Section 7.07. Severability of Provisions.
If any one or more of the covenants, agreements, provisions or terms of
this Agreement is for any reason whatsoever held invalid, then such covenants,
agreements, provisions or terms will be deemed severable from the remaining
covenants, agreements, provisions or terms of this Agreement and will in no way
affect the validity or enforceability of the other provisions of this Agreement
or of the Notes or the rights of the Noteholders.
Section 7.08. Assignment.
Notwithstanding anything to the contrary contained herein, this
Agreement may not be assigned by the Seller without the prior consent of the
Buyer and the Indenture Trustee.

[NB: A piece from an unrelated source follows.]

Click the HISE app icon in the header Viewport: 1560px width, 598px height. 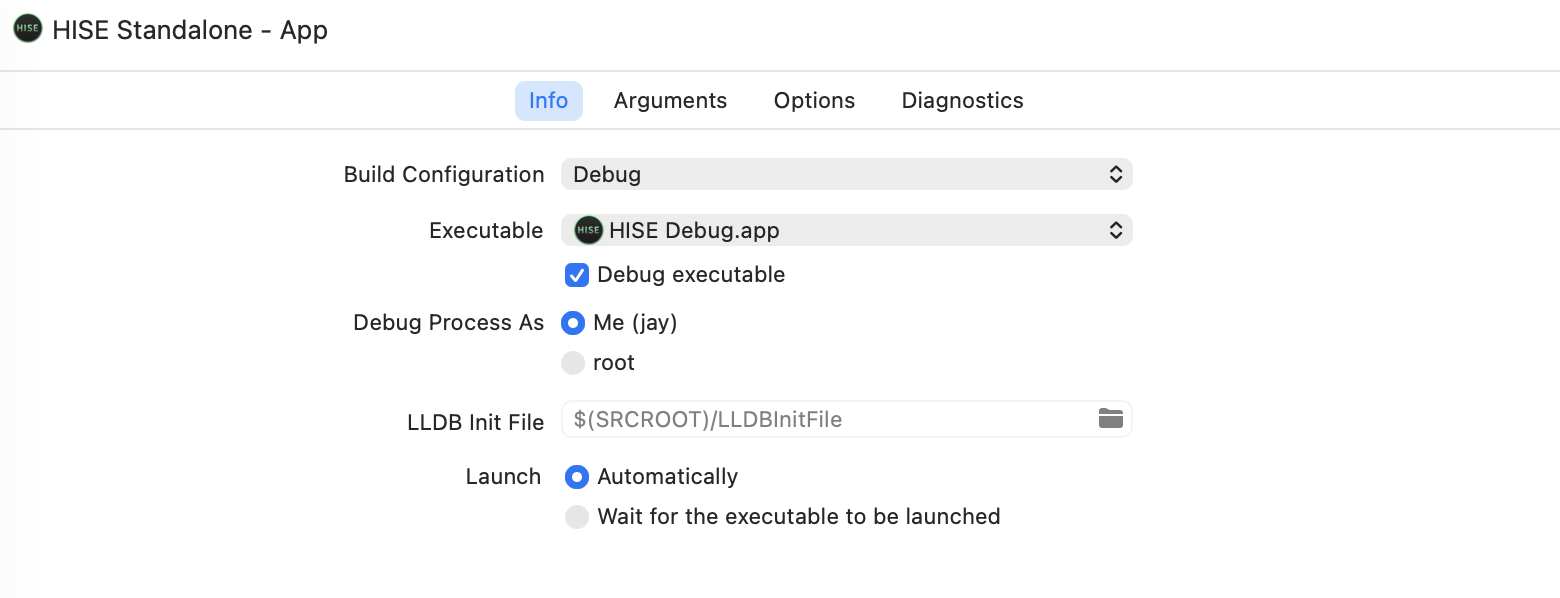point(27,28)

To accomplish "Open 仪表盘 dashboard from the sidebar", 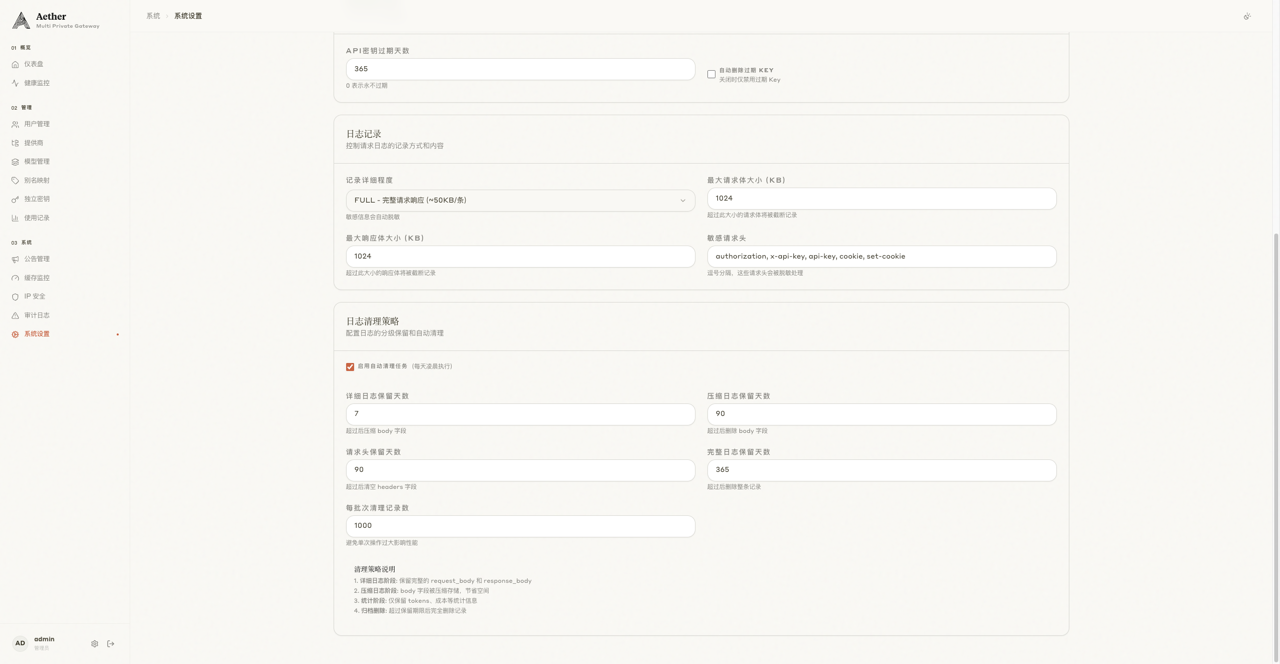I will tap(33, 64).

The Buyer may assign its rights, remedies,
powers and privileges under this Agreement to the Issuer pursuant to the
Transfer and Servicing Agreement and the Issuer may pledge its assigned rights,
remedies, powers and privileges under this Agreement to the Indenture Trustee
pursuant to the Indenture.
Section 7.09. Further Assurances.
The Seller agrees to do and perform, from time to time, any and all
acts and to execute any and all further instruments required or reasonably
requested by the Buyer in order to effect more fully the purposes of this
Agreement, including the execution of any financing statements or continuation
statements relating to the Receivables for filing under the UCC.
Section 7.10. No Waiver; Cumulative Remedies.
No failure to exercise and no delay in exercising, on the part of the
Buyer, any right, remedy, power or privilege under this Agreement will operate
as a waiver thereof; nor will any single or partial exercise of any right,
remedy, power or privilege under this Agreement preclude any other or further
exercise thereof or the exercise of any other right, remedy, power or privilege.
The rights, remedies, powers and privileges herein provided are cumulative and
not exhaustive of any rights, remedies, powers and privileges provided by law.
Section 7.11. Counterparts.
This Agreement may be executed in two or more counterparts (and by
different parties on separate counterparts), each of which will be an original,
but all of which together will constitute one and the same instrument.
Section 7.12. Third-Party Beneficiaries.
This Agreement will inure to the benefit of and be binding upon the
parties hereto, the Indenture Trustee, the Noteholders, the holders of the
Transferor Interest and any Series Enhancers and their respective successors and
permitted assigns. Except as otherwise provided in this Agreement, no other
Person will have any right or obligation hereunder.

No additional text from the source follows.